• [Exercise brief]:
Write out the records below exactly, from the line that contains "Select 应用 in" through the line that contains "[x=1188, y=244]", including both of those lines.

· · · · · · ·

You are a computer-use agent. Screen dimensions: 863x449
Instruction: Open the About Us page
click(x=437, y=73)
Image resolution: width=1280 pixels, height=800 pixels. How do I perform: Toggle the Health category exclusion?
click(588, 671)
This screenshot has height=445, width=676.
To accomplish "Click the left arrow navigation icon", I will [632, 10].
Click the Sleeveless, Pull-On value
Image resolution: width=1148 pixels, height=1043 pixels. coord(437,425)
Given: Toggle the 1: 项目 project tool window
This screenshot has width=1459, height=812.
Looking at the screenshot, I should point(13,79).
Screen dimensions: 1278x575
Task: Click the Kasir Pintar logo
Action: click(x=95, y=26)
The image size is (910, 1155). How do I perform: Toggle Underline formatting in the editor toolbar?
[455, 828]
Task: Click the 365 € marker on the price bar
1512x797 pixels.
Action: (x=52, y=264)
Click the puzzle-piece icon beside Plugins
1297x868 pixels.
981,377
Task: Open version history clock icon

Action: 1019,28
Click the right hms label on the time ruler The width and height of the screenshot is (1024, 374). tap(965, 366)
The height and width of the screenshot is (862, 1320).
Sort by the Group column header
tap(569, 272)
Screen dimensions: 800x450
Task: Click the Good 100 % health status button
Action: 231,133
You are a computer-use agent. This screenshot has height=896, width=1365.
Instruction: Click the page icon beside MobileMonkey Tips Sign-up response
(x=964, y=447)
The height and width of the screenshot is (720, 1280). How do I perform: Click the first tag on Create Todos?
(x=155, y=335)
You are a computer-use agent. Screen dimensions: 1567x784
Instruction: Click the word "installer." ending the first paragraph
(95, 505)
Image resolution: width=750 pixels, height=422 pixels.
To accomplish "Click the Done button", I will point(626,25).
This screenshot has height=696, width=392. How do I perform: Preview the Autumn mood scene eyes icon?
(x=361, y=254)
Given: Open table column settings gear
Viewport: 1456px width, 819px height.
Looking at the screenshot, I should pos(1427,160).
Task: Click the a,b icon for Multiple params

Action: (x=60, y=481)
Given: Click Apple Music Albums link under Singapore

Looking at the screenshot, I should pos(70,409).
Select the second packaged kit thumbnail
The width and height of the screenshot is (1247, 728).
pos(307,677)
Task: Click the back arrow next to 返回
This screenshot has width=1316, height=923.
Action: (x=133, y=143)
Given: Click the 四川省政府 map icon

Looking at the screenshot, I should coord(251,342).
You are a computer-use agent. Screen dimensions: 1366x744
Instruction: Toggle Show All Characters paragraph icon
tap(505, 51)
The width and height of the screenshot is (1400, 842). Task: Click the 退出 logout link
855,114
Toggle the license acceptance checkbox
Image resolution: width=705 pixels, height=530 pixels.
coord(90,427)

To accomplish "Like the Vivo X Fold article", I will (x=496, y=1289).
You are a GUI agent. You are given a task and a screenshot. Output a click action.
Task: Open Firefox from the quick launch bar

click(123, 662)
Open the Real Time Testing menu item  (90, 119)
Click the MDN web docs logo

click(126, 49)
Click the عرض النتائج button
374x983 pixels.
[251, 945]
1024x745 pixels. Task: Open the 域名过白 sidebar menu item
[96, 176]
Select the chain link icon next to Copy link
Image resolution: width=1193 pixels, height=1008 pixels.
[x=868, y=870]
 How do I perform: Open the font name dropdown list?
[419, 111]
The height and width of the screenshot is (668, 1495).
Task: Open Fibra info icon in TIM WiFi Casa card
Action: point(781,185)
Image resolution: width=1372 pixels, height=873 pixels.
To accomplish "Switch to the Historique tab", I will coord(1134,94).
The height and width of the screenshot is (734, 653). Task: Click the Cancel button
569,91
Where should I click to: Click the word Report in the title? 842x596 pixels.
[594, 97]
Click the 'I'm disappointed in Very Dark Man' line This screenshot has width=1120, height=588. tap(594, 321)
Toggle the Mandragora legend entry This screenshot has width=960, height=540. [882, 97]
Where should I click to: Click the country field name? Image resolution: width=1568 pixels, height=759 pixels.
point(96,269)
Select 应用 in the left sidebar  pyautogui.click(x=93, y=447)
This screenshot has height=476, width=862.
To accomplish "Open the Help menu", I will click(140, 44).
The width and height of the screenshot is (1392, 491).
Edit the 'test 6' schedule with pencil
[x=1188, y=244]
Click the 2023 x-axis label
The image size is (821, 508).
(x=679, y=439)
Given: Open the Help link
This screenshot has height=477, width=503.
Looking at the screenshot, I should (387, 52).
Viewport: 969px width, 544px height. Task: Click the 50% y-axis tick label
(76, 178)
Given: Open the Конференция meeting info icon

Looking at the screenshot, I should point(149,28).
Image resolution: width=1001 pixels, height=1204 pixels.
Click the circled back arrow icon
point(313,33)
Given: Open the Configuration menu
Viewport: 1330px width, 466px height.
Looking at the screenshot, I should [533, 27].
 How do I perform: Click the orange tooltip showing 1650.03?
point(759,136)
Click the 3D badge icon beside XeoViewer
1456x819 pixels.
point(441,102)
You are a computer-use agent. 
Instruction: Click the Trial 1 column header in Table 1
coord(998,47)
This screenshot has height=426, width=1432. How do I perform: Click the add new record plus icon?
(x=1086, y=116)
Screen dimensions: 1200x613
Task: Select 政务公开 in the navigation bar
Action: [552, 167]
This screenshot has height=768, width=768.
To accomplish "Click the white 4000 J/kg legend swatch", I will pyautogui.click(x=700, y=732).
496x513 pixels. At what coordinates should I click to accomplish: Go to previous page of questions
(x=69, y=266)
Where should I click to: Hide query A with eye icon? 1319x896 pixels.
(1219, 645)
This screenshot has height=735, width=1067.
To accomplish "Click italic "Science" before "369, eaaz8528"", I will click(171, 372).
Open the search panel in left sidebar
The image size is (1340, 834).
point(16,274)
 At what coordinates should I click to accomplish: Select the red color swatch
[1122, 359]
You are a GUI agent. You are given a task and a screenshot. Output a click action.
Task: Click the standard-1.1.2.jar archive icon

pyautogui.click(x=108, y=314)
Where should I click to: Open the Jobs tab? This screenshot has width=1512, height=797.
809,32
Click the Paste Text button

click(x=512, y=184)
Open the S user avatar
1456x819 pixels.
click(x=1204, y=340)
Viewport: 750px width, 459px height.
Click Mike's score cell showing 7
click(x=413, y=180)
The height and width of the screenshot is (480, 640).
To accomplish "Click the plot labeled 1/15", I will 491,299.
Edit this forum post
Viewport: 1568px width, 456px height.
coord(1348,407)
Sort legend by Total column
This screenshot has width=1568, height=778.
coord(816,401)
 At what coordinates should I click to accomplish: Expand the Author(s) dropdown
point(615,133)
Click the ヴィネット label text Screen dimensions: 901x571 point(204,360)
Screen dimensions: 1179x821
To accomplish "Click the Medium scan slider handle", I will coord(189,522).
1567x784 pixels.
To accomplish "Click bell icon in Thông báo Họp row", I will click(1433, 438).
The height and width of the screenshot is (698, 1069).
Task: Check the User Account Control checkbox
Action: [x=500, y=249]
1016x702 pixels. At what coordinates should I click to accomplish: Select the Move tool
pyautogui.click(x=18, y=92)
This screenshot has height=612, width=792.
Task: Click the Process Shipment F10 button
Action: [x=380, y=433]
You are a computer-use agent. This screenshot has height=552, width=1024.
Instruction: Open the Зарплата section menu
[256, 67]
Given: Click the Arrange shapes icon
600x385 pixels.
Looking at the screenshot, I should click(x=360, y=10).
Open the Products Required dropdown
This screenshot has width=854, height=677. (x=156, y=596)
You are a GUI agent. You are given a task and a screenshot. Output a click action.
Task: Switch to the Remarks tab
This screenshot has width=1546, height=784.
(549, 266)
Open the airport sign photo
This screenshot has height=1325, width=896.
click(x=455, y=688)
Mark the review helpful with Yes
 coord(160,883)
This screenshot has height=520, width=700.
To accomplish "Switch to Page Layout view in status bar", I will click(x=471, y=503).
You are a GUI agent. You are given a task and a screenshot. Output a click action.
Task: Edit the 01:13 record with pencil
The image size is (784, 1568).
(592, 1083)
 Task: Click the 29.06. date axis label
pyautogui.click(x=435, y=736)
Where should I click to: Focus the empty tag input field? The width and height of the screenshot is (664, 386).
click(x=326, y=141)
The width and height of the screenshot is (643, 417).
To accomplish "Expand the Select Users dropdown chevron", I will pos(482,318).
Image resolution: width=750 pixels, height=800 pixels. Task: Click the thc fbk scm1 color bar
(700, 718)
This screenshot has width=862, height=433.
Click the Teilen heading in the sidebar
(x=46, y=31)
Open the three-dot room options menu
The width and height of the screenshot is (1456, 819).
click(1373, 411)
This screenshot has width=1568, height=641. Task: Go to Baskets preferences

· · · · · · ·

• [Solution]:
Select 应用 in the left sidebar  pyautogui.click(x=93, y=447)
This screenshot has height=476, width=862.
To accomplish "Open the Help menu", I will click(140, 44).
The width and height of the screenshot is (1392, 491).
Edit the 'test 6' schedule with pencil
[x=1188, y=244]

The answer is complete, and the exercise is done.